Dans les entreprises de moins de 20 salariés sans élus du personnel, l’employeur pourra soumettre à référendum un projet d’accord sur les thèmes ouverts à la négociation d’entreprise. Une majorité des deux tiers sera nécessaire pour le valider.
Dans les entreprises qui comptent 11 à 49 salariés, l’employeur pourra, en l’absence de délégués syndicaux, négocier avec un élu non mandaté par un syndicat.
Il est prévu de fusionner d’ici à 2020 les délégués du personnel (DP), le comité d’entreprise et le comité d’hygiène, de sécurité et des conditions de travail (CHSCT) dans un « comité social et économique ». Celui-ci conservera les compétences des trois instances et pourra agir en justice.
Une commission santé, sécurité et conditions de travail, de type CHSCT, subsistera dans les entreprises d’au moins 300 salariés.
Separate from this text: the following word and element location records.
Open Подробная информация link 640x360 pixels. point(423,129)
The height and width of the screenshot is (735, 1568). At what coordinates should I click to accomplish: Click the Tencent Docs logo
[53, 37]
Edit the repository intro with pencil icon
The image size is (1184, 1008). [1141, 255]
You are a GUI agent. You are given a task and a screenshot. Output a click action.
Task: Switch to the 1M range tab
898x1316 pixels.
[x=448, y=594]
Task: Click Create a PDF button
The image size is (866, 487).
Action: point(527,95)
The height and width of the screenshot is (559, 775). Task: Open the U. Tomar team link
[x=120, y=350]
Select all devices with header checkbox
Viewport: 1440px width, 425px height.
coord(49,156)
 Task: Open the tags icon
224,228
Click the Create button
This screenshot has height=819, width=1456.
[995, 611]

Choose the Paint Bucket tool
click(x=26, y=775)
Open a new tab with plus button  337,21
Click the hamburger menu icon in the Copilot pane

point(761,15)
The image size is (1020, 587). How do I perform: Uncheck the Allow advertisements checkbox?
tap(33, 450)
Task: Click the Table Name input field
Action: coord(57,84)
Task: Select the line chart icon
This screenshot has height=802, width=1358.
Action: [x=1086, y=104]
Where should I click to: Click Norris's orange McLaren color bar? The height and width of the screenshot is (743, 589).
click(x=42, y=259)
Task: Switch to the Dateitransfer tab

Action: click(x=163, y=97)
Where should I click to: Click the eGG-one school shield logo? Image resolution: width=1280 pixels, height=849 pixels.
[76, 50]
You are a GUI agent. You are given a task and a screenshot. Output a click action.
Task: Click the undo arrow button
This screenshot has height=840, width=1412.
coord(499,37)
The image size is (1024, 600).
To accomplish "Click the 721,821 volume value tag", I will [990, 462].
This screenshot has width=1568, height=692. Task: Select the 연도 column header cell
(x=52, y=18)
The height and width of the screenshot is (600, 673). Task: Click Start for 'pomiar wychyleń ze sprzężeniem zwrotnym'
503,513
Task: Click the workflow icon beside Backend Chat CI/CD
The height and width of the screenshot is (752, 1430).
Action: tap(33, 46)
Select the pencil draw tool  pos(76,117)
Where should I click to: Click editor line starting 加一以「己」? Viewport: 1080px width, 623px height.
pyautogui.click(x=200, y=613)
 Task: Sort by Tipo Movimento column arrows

En dessous de 300 salariés, de telles commissions existeront dans les entreprises du nucléaire ou classées Seveso (sites dangereux). Pour les autres entreprises, l’inspection du travail pourra imposer la création d’une telle commission. Les entreprises pourront aussi conserver, par accord, des DP.
En outre, par accord, il sera possible de fusionner les délégués syndicaux dans une instance unique nommée « conseil d’entreprise ». Son aval sera nécessaire sur certains sujets, notamment sur le plan de formation.
Les sujets de négociation seront divisés en trois blocs :
→ l’accord de branche primera notamment en matière de minima conventionnels, de classifications, de mutualisation des financements paritaires (prévoyance, formation…), de gestion et qualité de l’emploi (temps partiel, contrats courts…) et d’égalité professionnelle ;
→ la branche peut décider si ses accords priment ou non sur les accords d’entreprises sur les questions, notamment, de pénibilité, de handicap, de conditions d’exercice d’un mandat syndical et de primes pour travaux dangereux ;
→ sur tous les autres sujets (prime d’ancienneté, 13e mois…), c’est l’accord d’entreprise qui prime.
Le gouvernement prévoit de laisser aux entreprises la possibilité, par accord homologué par l’administration, de lancer des plans de départs volontaires autonomes, en dehors de plans sociaux. L’accord devra prévoir le niveau d’indemnités de tous les salariés volontaires. Actuellement, les séparations à l’amiable ne peuvent être conclues qu’individuellement.
(1) Sur le projet de loi d’habilitation, actuellement en cours d’examen devant le Conseil constitutionnel, voir ASH n° 3017 du 30-06-17, p. 5.